**Problems:**
1. In the forum thread on the difference quotient estimate, which inequality is applied once the convexity of $x \mapsto |x|^p$ for $p \geq 1$ is noted?
2. Continue the forum thread on the difference quotient estimate from the point where it stops.

**Page extract:**

----------

I have no idea with this. Anyone gives me a hint for this? I've learnt Sobolev inequalities. Since $U$ is not surely bounded, I can't use partition of unity argument.
I suppose $e_1$ is some unital vector, i.e. $|e_1| = 1$. Note that it is sufficient to show the inequality for $u \in C_{c}^{\infty}(\mathbb{R})$, because this implies the inequality for general $u \in W^{1,p}(U)$ by a standard density argument. For a classically differentiable function $u$, we have
\begin{align} u(x+he_1) - u(x) &= \int_{0}^{1} \frac{d}{dt}[u(x+the_1 )] dt \\ &= \int_{0}^{1} \nabla u(x+the_1)\cdot he_1 dt \end{align} As the function $x \mapsto |x|^p$ is convex for $p \geq 1$, this implies by Jensen's inequality
\begin{align} \left|\frac{ u(x+he_1) - u(x)}{h}\right|^p \leq \int_{0}^{1} \left| \nabla u(x+the_1)\cdot e_1 \right|^p \leq \int_{0}^{1} \left| \nabla u(x+the_1)\right|^pdt \end{align} Integrating this over $V$ yields
\begin{align} \int_{V} \left|\frac{ u(x+he_1) - u(x)}{h}\right|^p dx &\leq \int_{V} \int_{0}^{1} \left| \nabla u(x+the_1)\right|^p dt \;dx \\ &=\int_{0}^{1} \int_{V} \left| \nabla u(x+the_1)\right|^p dx \;dt \\ &\leq \int_{0}^{1} \int_{U} \left| \nabla u(y)\right|^p dy \;dt \\ &= \|Du\|_{L^p (U)}^p \end{align}
where the last inequality holds because we have chosen $h$ small enough such that $x+the_1 \in U$ for $0 < t < 1$ and $x \in V$.

----------

**Material:**

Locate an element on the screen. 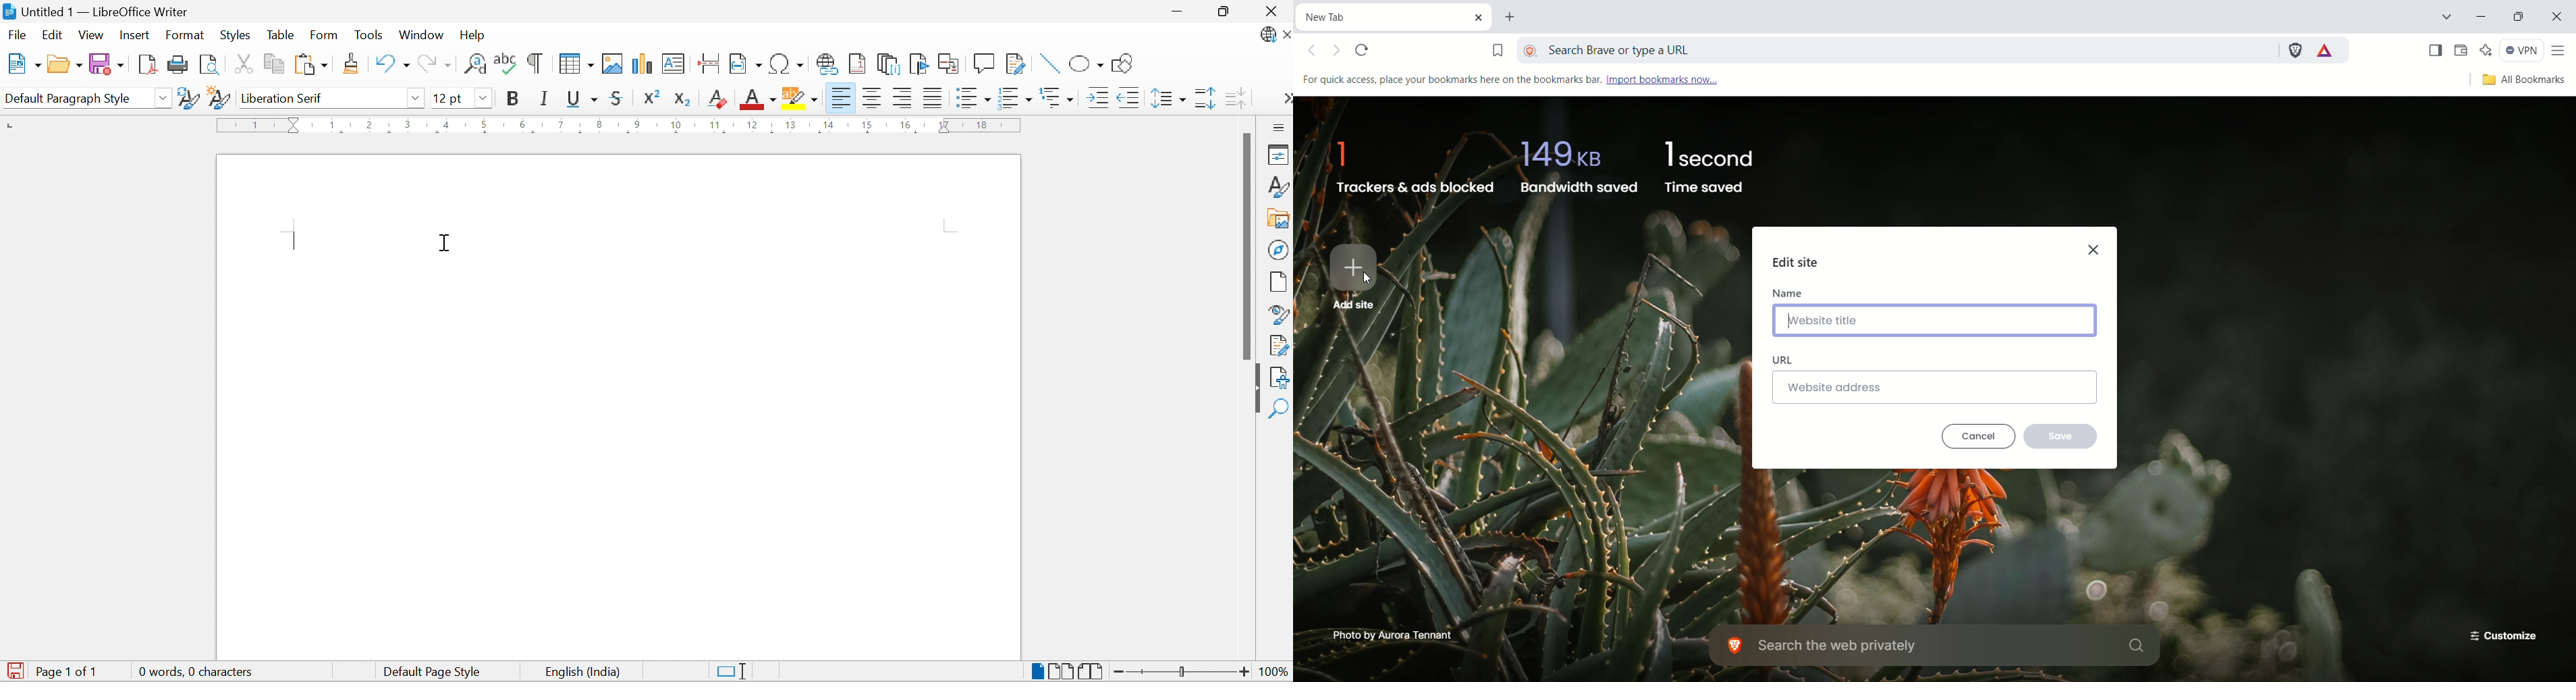 This screenshot has width=2576, height=700. Find and Replace is located at coordinates (475, 64).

----------

**Exercise answers:**
1. Jensen's inequality.

2.
EDIT: For the density argument, let $u_n \in C_{c}^{\infty}(\mathbb{R})$ converge against $u$ in $W^{1,p}(U)$. From what we've shown so far, we know that $$\int_{V}\left|\frac{u_n(x+he_{1})-u_n(x)}{h}\right|^{p}dx\leq \|Du_n\|_{L^{p}(U)} ^p $$ holds for any $n \in \mathbb{N}$. Due to the continuity of the $W^{1,p}$-Norm, the right hand side clearly converges against $\|Du\|_{L^{p}(U)}^{p}$, so it suffices to show that the left hand side converges against $\left\|\frac{u(\cdot+he_{1})-u(\cdot)}{h}\right\|_{L^{p}(V)}^{p}$. A simple change of variable shows that $u_n (\cdot + he_1) \to u(\cdot + he_1)$ in $L^{p}(V)$:
$$\int_{V} \left|u_n(x+he_1) - u(x+he_1)\right|^p dx = \int_{V+he_1} \left|u_n(y) - u(y)\right|^p dy \leq \|u_n - u\|_{L^{p}(U)} \to 0 $$ where the last inequality follows again because $V + he_1 \subseteq U$. Therefore, we may conclude that $$ \frac{u_n(x+he_{1})-u_n(x)}{h} \to \frac{u(x+he_{1})-u(x)}{h} \quad \text{in}\quad L^{p}(V)$$
holds. This implies convergence of the respective $L^{p}(V)$-norms, which proves
$$\int_{V}\left|\frac{u(x+he_{1})-u(x)}{h}\right|^{p}dx\leq \|Du\|_{L^{p}(U)} ^p $$ for all $u \in W^{1,p}(U)$ and $h$ satisfying $0 < |h| < \text{dist}(V,\partial U)$. Therefore, we may take the supremum over all such $h$ on the left hand side and the inequality will remain true.